Re: roadmap for new CSS specs: template, grid, regions and floats

  As of #2 – non-rectangular shapes. 
  I think we should have more generic mechanism of defining such things. 
  E.g. I have multiple requests to provide mechanism in CSS that will allow to 
  define shapes like tabs here:
  http://harmonia.terrainformatica.com/lib/exe/detail.php?id=start&media=harmonia.png
Does CSS really need to solve every UI problem ?

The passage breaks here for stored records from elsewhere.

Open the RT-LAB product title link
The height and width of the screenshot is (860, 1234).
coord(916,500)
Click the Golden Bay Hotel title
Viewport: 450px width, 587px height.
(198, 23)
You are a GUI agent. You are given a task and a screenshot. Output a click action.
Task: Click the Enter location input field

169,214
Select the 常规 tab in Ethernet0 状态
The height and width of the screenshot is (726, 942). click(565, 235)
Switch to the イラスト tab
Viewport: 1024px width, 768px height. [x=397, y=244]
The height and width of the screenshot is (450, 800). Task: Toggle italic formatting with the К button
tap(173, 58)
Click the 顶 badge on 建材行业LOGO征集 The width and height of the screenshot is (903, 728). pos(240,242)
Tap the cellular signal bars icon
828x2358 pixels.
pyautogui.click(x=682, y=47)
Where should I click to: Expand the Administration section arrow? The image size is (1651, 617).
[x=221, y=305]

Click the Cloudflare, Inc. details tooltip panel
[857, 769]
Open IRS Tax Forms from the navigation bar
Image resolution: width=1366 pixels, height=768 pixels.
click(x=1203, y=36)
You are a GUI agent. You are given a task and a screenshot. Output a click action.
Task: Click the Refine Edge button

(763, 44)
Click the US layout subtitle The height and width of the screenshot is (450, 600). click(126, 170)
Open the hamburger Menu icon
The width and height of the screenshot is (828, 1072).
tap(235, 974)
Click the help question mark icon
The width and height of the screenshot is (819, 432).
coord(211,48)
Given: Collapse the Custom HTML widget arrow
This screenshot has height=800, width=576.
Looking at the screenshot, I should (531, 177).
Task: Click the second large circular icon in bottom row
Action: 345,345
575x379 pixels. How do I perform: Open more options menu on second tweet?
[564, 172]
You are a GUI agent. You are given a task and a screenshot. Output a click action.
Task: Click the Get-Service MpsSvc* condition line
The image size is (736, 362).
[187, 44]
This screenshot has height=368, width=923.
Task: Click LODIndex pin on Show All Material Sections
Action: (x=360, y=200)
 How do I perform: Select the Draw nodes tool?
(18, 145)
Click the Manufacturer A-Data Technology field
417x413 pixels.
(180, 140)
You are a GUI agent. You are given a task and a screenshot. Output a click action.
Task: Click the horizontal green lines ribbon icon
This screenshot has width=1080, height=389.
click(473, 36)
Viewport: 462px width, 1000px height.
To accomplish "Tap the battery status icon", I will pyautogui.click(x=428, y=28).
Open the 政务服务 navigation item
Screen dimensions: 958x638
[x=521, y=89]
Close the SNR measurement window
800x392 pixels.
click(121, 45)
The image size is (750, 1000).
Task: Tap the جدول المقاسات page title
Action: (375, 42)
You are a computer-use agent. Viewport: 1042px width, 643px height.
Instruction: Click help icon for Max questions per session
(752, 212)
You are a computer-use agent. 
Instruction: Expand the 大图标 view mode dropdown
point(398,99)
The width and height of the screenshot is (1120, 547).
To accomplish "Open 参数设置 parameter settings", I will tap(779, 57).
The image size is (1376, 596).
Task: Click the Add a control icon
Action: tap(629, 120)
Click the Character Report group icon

To me, it seems that an SVG is the best way to solve those kind
of problems. It already has well-defined tools like PATH that
can solve those problems efficiently.

If CSS really needs complex shapes, it should probably make use 
of the existing SVG standards. Or is there any reason to not follow
the SVG exemple ?

Regards,
François


From: Alex Mogilevsky 
Sent: Thursday, March 10, 2011 9:36 PM
To: w3c-css-wg ; www-style@w3.org 
Subject: roadmap for new CSS specs: template, grid, regions and floats

At the F2F we have discussed new proposals for Grid Layout and for CSS Regions. They logically led to questions on how they relate to existing specs and how to proceed further. Follow-up discussions seemed to get to spec landscape that I will try to describe here.

 

I am making no assumptions here on who should edit what specs, just trying to figure out what is the right set of documents.

 

 

Specs discussed (in order of introduction)

 

* CSS Template Layout -- http://www.w3.org/TR/css3-layout/ 

Defines a  grid (specified with ASCII art) with named slots for flow content (possible irregular shaped and/or disjoint). Grid can auto-size to cell content.

 

* CSS Grid Positioning Level 3 -- http://www.w3.org/TR/css3-grid/ 

Defines how positioned elements (absolute or page floats) can address grid lines. Also introduces syntax for specifying a fixed grid.

 

* CSS Grid Alignment Level 3 -- http://dev.w3.org/csswg/css3-grid-align/ 

Defines a grid that positions its children in rows and columns which can be addressed by row/column number, named lines or named cells.

Grid can auto-size to cell content.

 

* CSS Regions -- http://lists.w3.org/Archives/Public/www-archive/2011Mar/att-0011/CSS_Regions.pdf 

Defines named threads that flow content through a set of containers.  Containers can have irregular shapes and exclusions.

 

 

Also relevant in this context

 

* CSS Generated Content for Paged Media -- http://www.w3.org/TR/css3-gcpm/ 

Includes definition of Page Floats  that can be positioned anywhere (including backwards in flow) and possibly use grid positioning.

 

 

Spec transitions

 

My understanding of what we want to happen is as follows:

 

1. (new) CSS Grid Layout Level 1 

-          publishing CSS Grid Alignment Level 3 as first working draft

-          include grid-related features from Template Layout

 

2. (new) CSS Regions Level 1

-          merge Adobe’s region proposal with template slots of Template Layout and with named flows of GCPM

-          “regions” name is tentative, it may change when we have a deeper discussion

 

3. (new) CSS Floats Level 3

-          Extract Page Floats from GCPM and extend with capability of tight wrap and control of exclusions

-          Include the use of grid positioning

 

4. Archive Template Layout -- http://www.w3.org/TR/css3-layout/ 

-          If there is content in current version that doesn’t naturally merge with either grid or regions, it may need a separate new spec, but I am not sure if there is any.

*OR*  keep the “Template Layout” name and combine with Regions. 

-          It depends on naming preference, otherwise the combined document should be same – defining how content can be flown into one or more containers.

 

5. (maybe) Archive Grid Positioning

-          Considering that its most prominent use is Page Floats, it may not have too much left when floats are fully defined.

-          It may still be preferable to keep as a separate spec (as it applies to absolute positioning too and doesn’t need to have a float dependency). 

 

Is this what we want to do? Thoughts?